The Way It Was
It was a very warm day in August 1944. Our family, my Dad, Mom, Sister and Mary were on our way back to Scott Field, an Army Air Corps Base, east of Bellville, Illinois. We had been in Indianapolis on leave for ten days, and were driving back to base in our 1941 Chrysler four-door. My sister, along with Mary, and I were straddling a rubber tire between the front and back seats of the car. It held a position of honor because a tire, of any kind, was precious beyond words during the war years.
Because of the length of the trip and the heat of the day, it was determined we would stop in Terre Haute, Indiana, for a bite of lunch and a brief rest break. A small restaurant was selected in the center of town, and the family with my Dad in his Major Uniform and the rest of us in tow, entered the restaurant and found a table for lunch. The waitress approached us and stated quietly, but very firmly, that Mary, could not be served in the restaurant. She would have to leave.
Without a word, Mary eased out of her chair and started toward the door. I followed quickly behind her out the door. The waitress looked toward my mother, and said, “The little boy didn’t have to leave!” My mother answered, “Yes, he did. You hurt his best friend!” Mom brought sandwiches to the two us in the car before we drove out of Terre Haute.
Mary Sanford was my sister’s and my best friend and shield growing up. I was just a little over five years old when Mary joined our family. She meant a lot to my sister and to me. Mary was a story-teller; a trusted buddy; a confidant; a playmate and was different than the two of us.. Mary was African-American. We didn’t understand what that “difference” meant. To us, Mary was a part of our family – as much as we all were. We understood she was with us to take care of us, and to help my Mom with chores, but Mary held a position of pride and no prejudice in the family. She was as much a part of our life and living with us as was anyone else in the family. As far as I was concerned, she had equal status with everyone. I could take anyone being upset with me in the family, but Mary. If Mary wasn’t happy with what I was doing, it hurt me deeply. I think I expected my Mom and Dad to get upset with me, but not Mary. However, my Mom and Dad made sure that my sister and I knew that Mary was to be respected, just as if they were giving the orders.
Mary was in early twenties when she arrived at Homecroft, our home prior to World War II, just south of Indianapolis. She had been married twice prior to joining our family, and had been sold by her father into marriage with her first husband while just a girl in her early teens. Mary told me once that she didn’t know how to cook for her first husband, and as a little girl, she thought mud pies were to be served and eaten. Both of her husbands had been killed in accidents prior to her coming to Indiana. She was working as a servant for another family in Indianapolis when we learned of her wanting to find a different position. I personally felt that it was destiny that Mary found us, and that she was to become a part of our family.

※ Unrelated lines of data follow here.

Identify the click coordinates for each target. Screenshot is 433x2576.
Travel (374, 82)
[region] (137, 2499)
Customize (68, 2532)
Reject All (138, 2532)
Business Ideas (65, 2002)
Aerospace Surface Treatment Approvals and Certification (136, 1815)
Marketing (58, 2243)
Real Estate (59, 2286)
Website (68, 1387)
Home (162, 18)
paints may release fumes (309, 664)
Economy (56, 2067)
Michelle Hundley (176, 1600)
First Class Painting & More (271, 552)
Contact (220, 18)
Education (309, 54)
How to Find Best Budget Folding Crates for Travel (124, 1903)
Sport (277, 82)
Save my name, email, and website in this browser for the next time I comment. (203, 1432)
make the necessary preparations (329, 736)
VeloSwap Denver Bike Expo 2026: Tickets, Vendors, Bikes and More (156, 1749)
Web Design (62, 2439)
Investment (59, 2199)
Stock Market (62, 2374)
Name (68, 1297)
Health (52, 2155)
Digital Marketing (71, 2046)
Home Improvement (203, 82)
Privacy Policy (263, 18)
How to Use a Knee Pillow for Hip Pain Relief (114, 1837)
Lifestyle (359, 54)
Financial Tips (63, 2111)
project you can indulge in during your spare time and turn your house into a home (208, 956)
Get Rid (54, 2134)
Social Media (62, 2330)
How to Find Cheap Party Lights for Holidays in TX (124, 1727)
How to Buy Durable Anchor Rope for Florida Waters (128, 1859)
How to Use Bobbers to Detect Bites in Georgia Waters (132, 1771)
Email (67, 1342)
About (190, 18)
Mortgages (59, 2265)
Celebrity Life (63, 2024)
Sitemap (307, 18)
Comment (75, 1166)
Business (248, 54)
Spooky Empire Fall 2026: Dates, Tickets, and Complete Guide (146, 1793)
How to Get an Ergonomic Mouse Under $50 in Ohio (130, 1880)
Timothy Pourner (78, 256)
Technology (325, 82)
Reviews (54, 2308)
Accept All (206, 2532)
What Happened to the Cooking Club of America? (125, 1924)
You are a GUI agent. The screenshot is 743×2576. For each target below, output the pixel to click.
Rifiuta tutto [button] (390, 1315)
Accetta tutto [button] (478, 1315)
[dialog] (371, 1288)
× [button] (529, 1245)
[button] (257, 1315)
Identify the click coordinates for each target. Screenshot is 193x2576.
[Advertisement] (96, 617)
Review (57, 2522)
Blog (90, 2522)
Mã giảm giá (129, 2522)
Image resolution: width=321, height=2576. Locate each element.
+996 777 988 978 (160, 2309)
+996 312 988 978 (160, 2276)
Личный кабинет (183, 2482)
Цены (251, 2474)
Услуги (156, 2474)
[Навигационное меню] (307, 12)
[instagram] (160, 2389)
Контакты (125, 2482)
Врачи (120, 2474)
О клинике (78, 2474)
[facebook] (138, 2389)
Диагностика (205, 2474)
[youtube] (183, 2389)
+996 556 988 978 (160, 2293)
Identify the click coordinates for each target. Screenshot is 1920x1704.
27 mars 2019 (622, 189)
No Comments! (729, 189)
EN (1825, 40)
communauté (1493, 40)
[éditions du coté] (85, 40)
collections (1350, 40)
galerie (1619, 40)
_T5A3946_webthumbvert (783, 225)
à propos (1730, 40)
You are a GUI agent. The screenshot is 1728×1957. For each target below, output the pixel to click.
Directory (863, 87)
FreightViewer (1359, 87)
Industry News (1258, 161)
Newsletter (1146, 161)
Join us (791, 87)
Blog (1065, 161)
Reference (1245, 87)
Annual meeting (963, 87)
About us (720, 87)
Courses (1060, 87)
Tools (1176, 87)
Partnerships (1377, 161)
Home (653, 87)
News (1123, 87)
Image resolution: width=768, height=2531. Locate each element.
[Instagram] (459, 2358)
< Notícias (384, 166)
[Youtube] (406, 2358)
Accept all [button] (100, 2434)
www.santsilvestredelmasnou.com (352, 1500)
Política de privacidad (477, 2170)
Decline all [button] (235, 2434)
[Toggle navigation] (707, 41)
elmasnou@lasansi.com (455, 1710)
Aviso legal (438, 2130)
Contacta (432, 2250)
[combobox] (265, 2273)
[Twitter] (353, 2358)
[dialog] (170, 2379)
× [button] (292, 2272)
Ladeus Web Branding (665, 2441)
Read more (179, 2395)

Mary was responsible for my upbringing as was anyone in the family. I looked to her for guidance and consulting. She taught me the basics of cooking; how to wash dishes and clothes properly; how to play kindly with neighborhood kids and to respect all races and religions. She would not tolerate any cussing, or swearing of any kind. So, we just didn’t do it! We knew, however, that Mary was a woman of “color” and consequently, would be treated differently outside of our home. We still went everywhere with her. We went to the base movie theatre with Mary, but couldn’t sit with her because she was segregated from us. We traveled downtown with her on the streetcar, but couldn’t sit with her at a lunch counter. We took her hand when crossing street corners, much to the dismay of on- lookers, but we didn’t care.
I learned many lessons from Mary. The most important, I would say, was tolerance. She showed me the fortitude to withstand the pressure of those around me who were void of decent understanding and caring. Consequently, I grew up with no racial prejudice, and still refrain from having any to this day.
As we grew older and left home, we always knew that Mary was still a major part of our home life. She was there for our Mom and Dad, even though, they were now growing much older – the needs still existed. My sister and I were always happy to see that Mary was still a very active part of our family life even though it wasn’t the same as when we were growing up. Mary stayed with the family for over fifty years, and grew old right along with my folks.
Mary’s health gave way in later years, and she went to a rest home in Kentucky. When she passed away in her late seventies, my sister and I drove to Kentucky for the funeral. Mary had always paid her own insurance program out of her weekly pay. Her sister used the funds for other expenses. So, the funeral had not been paid for. As we were leaving after the funeral, the director, asked my sister and me, “Who will pay for the expenses?” My sister stated immediately, “My mother will!” There was no doubt in her answer to the question. Mary was still a part of our family, and always will be.